4. Fully-Compliant Cannot Be Referenced to Any Site, During Any ______(Dealer) Business

______(Dealer name) CREDIT SECURITY WAIVER Revised xx/xx/07
______(Company Name) hereby declines the installation of software designed to comply with the current PCI Data Security Standard, and/or declines any of the other ______(Dealer) EMPLOYEE CREDIT SECURITY POLICY requirements as noted below, items 1-4. By so declining, we acknowledge our full responsibilities for any financial penalties incurred.
By (print) ______
By (signature) ______
Date ______
_____ (Dealer) CREDIT SECURITY POLICY for EMPLOYEES Revised xx/xx/07
1. All IP Credit/Debit SW sites require: Properly configured FIREWALL, updated ANTI-VIRUS software, and one the following applications: (DEALER should list their VALIDATED applications by name and version number here). If not, the_____(Dealer) tech will not install or upgrade the site without a properly executed ______(Dealer) CREDIT SECURITY WAIVER.
2. Database Backups: Always DELETED (or secured & validated) on hard drive (and network) during every INSTALL, UPGRADE, DIAL-IN, or ON-SITE call, if not previously performed. If site has any form of "logging" enabled (for troubleshooting), log must be DELETED as soon as work is complete.
3. IDs & Passwords (noted below) will be SET on every INSTALL or CHANGED during every UPGRADE. Items (a) and (b) will be performed on every DIAL-IN or ON-SITE call, if not previously performed.
a. Remote Support: (based on what product is used)
pcAnywhere. Customers (modem dial up or VPN only) still using pcAnywhere must provide: Username and Password unique for each site; Profiles for each account protected; Set to not start automatically when the computer is started; Each site's Remote and Host Profiles created in advance by ______(Dealer) designated personnel* and distributed to those that need them. LOGGING will be activated for all sites.
NetSupport Manager (NSM). Each person accessing the NSM Gateway must have a unique username and password. pcAnywhere is no longer supported by ____ (Dealer). Customers (modem dial up or VPN only) may still utilize pcA providing: Username and Password unique for each site; Profiles for each account protected; Set to not start automatically when the computer is started; Each site's Remote and Host Profiles created in advance by ____ (Dealer) designated personnel* and distributed to those that need them. LOGGING will be activated for all sites.

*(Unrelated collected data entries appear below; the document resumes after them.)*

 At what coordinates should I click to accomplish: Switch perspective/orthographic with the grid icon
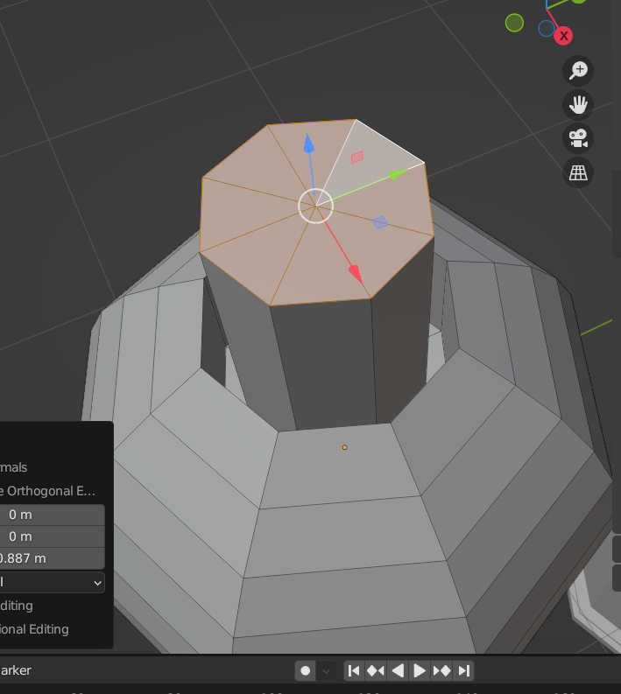[578, 172]
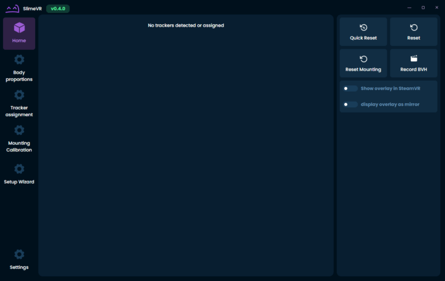Click the v0.4.0 version badge
Screen dimensions: 445x281
tap(57, 9)
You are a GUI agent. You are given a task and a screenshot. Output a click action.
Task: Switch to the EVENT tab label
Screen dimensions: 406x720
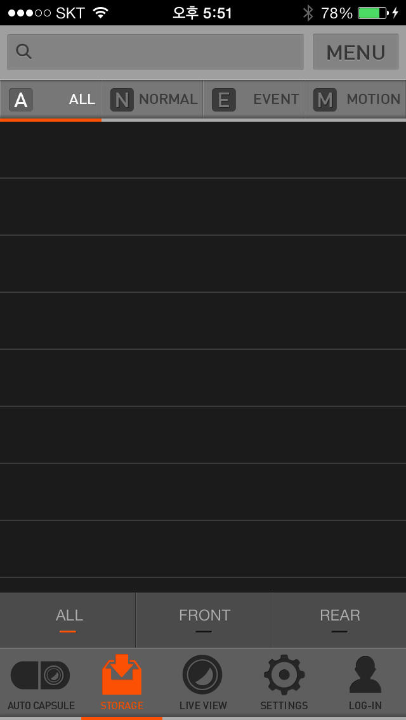pos(276,99)
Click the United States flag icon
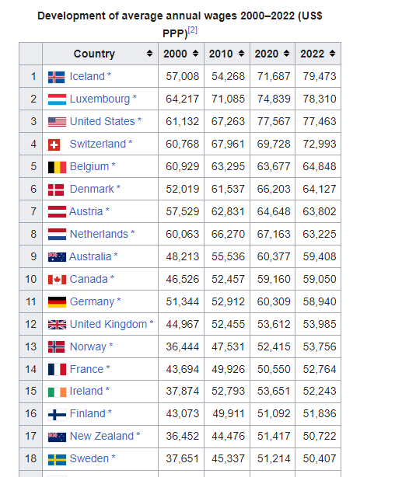 [57, 122]
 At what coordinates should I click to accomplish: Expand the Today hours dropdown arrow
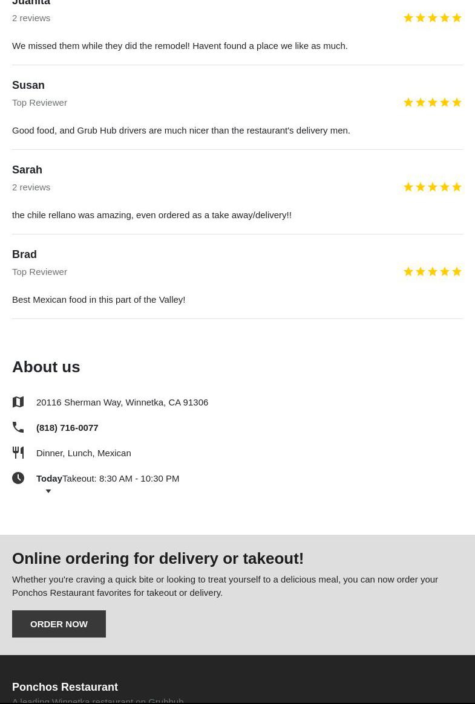pyautogui.click(x=48, y=491)
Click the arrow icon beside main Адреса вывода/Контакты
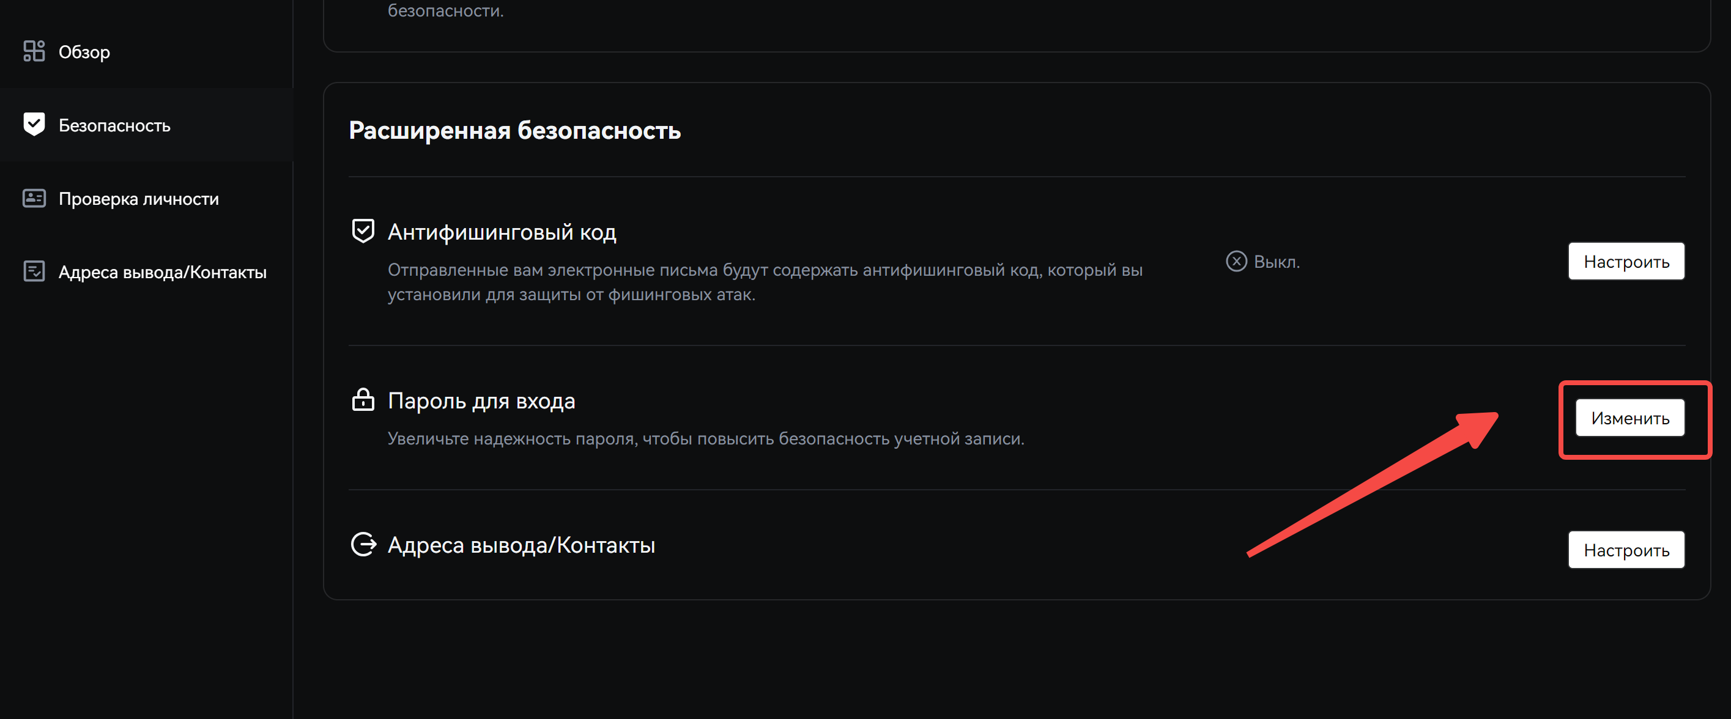 [x=364, y=544]
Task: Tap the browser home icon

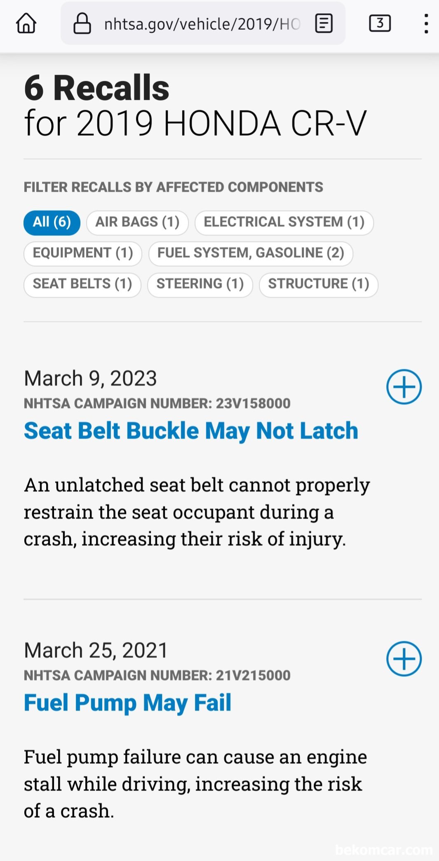Action: point(26,23)

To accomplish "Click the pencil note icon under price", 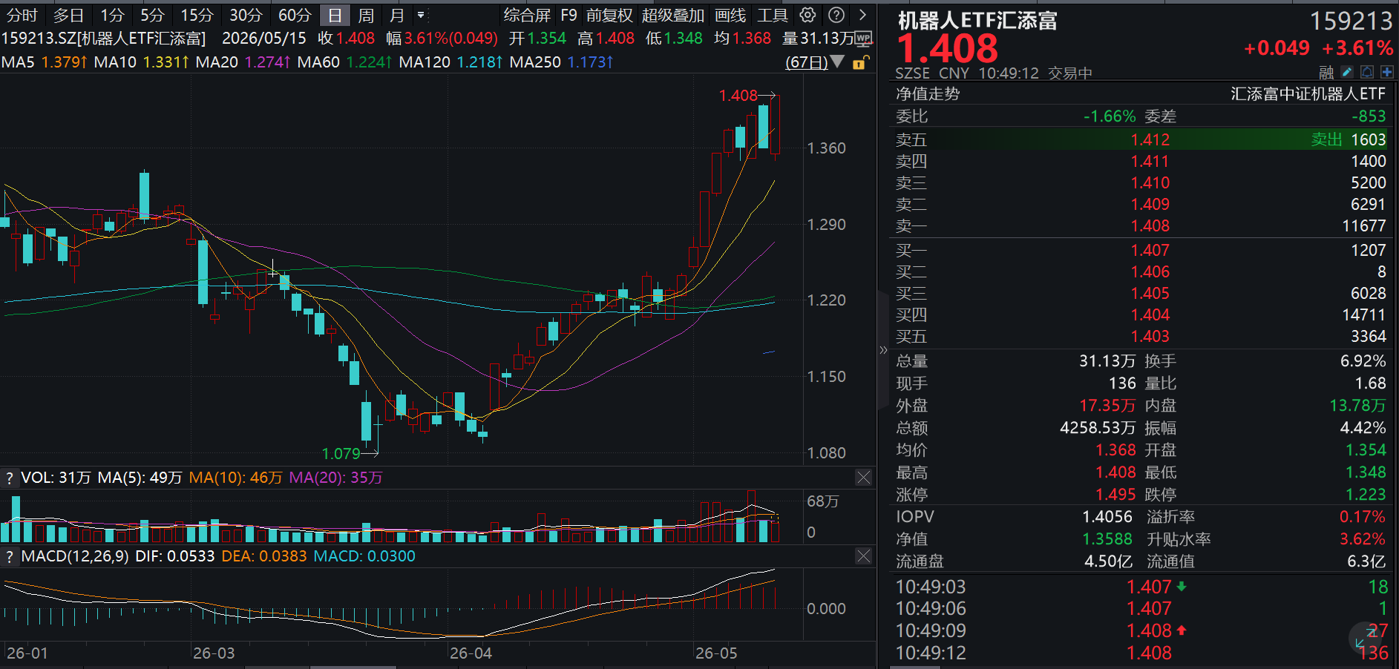I will [x=1347, y=72].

b. Router/Firewall. Password changed from default vendor password to one unique to each site, created in advance by designated personnel*; Configured to not allow remote management of the Router/Firewall; Set active and all non-essential Router protocols disabled.

4. “Fully-compliant” cannot be referenced to any site, during any ______(Dealer) business communication. Following every step above applies to only 2 (out of 12) Categories and 19 (out of 185) Subcategories required for meeting “full PCI compliancy”. A site has 185 responsibilities to be “fully-compliant”.